PTP-PEST controls motility, adherens junction assembly, and Rho GTPase activity in colon cancer cells

• Published in: American Journal of Physiology: Cell Physiology Vol. 299; no. 2; pp. C454 - C463
• Main Authors: Espejo, Rosario, Rengifo-Cam, William, Schaller, Michael D, Evers, B Mark, Sastry, Sarita K
• Format: Journal Article
• Language: English
• Published: United States American Physiological Society 01.08.2010
• Subjects: Adherens Junctions - enzymology; Adherens Junctions - metabolism; Adherens Junctions - physiology; Animals; Cell adhesion & migration; Cell Line, Tumor; Cell Migration Inhibition - physiology; Cell Movement - physiology; Cells, Cultured; Colonic Neoplasms - enzymology; Colonic Neoplasms - metabolism; Colonic Neoplasms - pathology; Colorectal cancer; Enzyme Activation - physiology; Extracellular Matrix, Cell Interactions; Gene expression; Genotype & phenotype; HCT116 Cells; Humans; Metastasis; Physiology; Protein Tyrosine Phosphatase, Non-Receptor Type 12 - physiology; Proteins; Rats; rho GTP-Binding Proteins - antagonists & inhibitors; rho GTP-Binding Proteins - metabolism; Ribonucleic acid; RNA
• ISSN: 0363-6143; 1522-1563
• DOI: 10.1152/ajpcell.00148.2010

An important step in carcinoma progression is loss of cell-cell adhesion leading to increased invasion and metastasis. We show here that the protein tyrosine phosphatase, PTP-PEST, is a critical regulator of cell-cell junction integrity and epithelial cell motility.
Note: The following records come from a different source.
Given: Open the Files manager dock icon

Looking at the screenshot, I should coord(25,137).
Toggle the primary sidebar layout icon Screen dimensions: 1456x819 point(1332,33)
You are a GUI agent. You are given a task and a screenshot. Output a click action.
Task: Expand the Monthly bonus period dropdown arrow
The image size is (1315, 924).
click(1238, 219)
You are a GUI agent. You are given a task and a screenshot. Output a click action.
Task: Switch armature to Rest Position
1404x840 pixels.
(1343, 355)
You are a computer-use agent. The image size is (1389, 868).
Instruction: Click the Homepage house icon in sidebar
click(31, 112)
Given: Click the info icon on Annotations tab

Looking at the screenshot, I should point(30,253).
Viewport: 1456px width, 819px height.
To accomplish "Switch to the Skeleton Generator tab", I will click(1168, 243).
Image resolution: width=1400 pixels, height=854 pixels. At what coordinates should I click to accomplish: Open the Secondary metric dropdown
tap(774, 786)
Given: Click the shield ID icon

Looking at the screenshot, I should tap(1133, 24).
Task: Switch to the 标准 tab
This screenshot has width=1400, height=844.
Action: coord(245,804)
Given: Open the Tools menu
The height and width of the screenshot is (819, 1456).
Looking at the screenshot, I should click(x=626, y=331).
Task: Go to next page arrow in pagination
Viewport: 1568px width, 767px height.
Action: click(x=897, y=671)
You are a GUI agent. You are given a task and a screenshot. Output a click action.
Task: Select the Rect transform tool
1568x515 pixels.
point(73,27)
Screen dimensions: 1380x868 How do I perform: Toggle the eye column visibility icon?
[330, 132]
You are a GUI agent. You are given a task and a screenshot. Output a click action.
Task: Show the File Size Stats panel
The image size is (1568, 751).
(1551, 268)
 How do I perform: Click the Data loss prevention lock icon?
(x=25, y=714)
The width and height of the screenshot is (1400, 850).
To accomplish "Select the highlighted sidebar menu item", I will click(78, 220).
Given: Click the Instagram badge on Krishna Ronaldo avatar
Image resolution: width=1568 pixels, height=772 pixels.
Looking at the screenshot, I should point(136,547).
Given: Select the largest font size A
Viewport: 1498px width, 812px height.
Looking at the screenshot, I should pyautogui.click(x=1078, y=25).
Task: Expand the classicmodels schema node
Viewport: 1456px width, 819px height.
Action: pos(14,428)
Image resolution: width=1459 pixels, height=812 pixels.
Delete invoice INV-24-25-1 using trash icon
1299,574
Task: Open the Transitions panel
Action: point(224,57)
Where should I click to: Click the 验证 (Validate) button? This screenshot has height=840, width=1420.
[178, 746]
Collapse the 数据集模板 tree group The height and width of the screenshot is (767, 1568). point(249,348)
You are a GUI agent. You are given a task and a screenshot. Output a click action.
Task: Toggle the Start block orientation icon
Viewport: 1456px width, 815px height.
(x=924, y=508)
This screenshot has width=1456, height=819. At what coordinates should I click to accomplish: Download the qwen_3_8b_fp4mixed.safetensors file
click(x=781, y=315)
Using colon carcinoma cells, we show that the expression level of PTP-PEST regulates cell motility. Either transient small interfering RNA or stable short hairpin RNA knockdown of PTP-PEST enhances haptotactic and chemotactic migration of KM12C colon carcinoma cells. Furthermore, KM12C cells with stably knocked down PTP-PEST exhibit a mesenchymal-like phenotype with prominent membrane ruffles and lamellae. In contrast, ectopic expression of PTP-PEST in KM20 or DLD-1 cells, which lack detectable endogenous PTP-PEST expression, suppresses haptotactic migration. Importantly, we find that PTP-PEST localizes in adherens junctions. Concomitant with enhanced motility, stable knockdown of PTP-PEST causes a disruption of cell-cell junctions. These effects are due to a defect in junctional assembly and not to a loss of E-cadherin expression. Adherens junction assembly is impaired following calcium switch in KM12C cells with stably knocked down PTP-PEST and is accompanied by an increase in the activity of Rac1 and a suppression of RhoA activity in response to cadherin engagement. Taken together, these results suggest that PTP-PEST functions as a suppressor of epithelial cell motility by controlling Rho GTPase activity and the assembly of adherens junctions.